BEGIN Provided information

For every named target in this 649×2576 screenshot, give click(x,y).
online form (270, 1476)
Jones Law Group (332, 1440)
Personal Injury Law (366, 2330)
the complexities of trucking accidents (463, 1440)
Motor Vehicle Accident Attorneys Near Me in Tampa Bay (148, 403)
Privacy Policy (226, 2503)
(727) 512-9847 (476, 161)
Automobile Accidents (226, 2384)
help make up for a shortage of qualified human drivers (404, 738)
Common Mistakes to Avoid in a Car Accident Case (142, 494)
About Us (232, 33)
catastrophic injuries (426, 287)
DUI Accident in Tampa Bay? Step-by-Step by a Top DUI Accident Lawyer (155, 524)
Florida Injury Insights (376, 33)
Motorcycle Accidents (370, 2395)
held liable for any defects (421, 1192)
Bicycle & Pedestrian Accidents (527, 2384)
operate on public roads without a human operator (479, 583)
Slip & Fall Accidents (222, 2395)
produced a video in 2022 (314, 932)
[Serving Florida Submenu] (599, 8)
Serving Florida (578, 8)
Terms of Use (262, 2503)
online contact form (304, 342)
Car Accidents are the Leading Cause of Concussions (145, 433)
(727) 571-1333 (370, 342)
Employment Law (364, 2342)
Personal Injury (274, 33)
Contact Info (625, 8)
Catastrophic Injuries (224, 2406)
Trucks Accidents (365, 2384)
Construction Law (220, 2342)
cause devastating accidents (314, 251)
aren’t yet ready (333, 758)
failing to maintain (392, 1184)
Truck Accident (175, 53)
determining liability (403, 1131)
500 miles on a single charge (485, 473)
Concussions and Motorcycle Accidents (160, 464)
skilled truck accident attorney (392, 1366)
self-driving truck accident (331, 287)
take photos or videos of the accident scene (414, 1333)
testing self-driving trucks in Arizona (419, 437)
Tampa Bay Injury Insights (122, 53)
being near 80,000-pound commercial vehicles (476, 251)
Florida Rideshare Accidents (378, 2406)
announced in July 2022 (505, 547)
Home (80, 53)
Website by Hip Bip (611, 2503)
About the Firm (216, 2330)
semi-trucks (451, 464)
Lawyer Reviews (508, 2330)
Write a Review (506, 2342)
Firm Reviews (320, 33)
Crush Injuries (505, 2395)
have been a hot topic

END Provided information

» **Task requirements**
An exact copy of all the records above is the required answer.

» **Expected answer**
For every named target in this 649×2576 screenshot, give click(x,y).
online form (270, 1476)
Jones Law Group (332, 1440)
Personal Injury Law (366, 2330)
the complexities of trucking accidents (463, 1440)
Motor Vehicle Accident Attorneys Near Me in Tampa Bay (148, 403)
Privacy Policy (226, 2503)
(727) 512-9847 (476, 161)
Automobile Accidents (226, 2384)
help make up for a shortage of qualified human drivers (404, 738)
Common Mistakes to Avoid in a Car Accident Case (142, 494)
About Us (232, 33)
catastrophic injuries (426, 287)
DUI Accident in Tampa Bay? Step-by-Step by a Top DUI Accident Lawyer (155, 524)
Florida Injury Insights (376, 33)
Motorcycle Accidents (370, 2395)
held liable for any defects (421, 1192)
Bicycle & Pedestrian Accidents (527, 2384)
operate on public roads without a human operator (479, 583)
Slip & Fall Accidents (222, 2395)
produced a video in 2022 (314, 932)
[Serving Florida Submenu] (599, 8)
Serving Florida (578, 8)
Terms of Use (262, 2503)
online contact form (304, 342)
Car Accidents are the Leading Cause of Concussions (145, 433)
(727) 571-1333 (370, 342)
Employment Law (364, 2342)
Personal Injury (274, 33)
Contact Info (625, 8)
Catastrophic Injuries (224, 2406)
Trucks Accidents (365, 2384)
Construction Law (220, 2342)
cause devastating accidents (314, 251)
aren’t yet ready (333, 758)
failing to maintain (392, 1184)
Truck Accident (175, 53)
determining liability (403, 1131)
500 miles on a single charge (485, 473)
Concussions and Motorcycle Accidents (160, 464)
skilled truck accident attorney (392, 1366)
self-driving truck accident (331, 287)
take photos or videos of the accident scene (414, 1333)
testing self-driving trucks in Arizona (419, 437)
Tampa Bay Injury Insights (122, 53)
being near 80,000-pound commercial vehicles (476, 251)
Florida Rideshare Accidents (378, 2406)
announced in July 2022 (505, 547)
Home (80, 53)
Website by Hip Bip (611, 2503)
About the Firm (216, 2330)
semi-trucks (451, 464)
Lawyer Reviews (508, 2330)
Write a Review (506, 2342)
Firm Reviews (320, 33)
Crush Injuries (505, 2395)
have been a hot topic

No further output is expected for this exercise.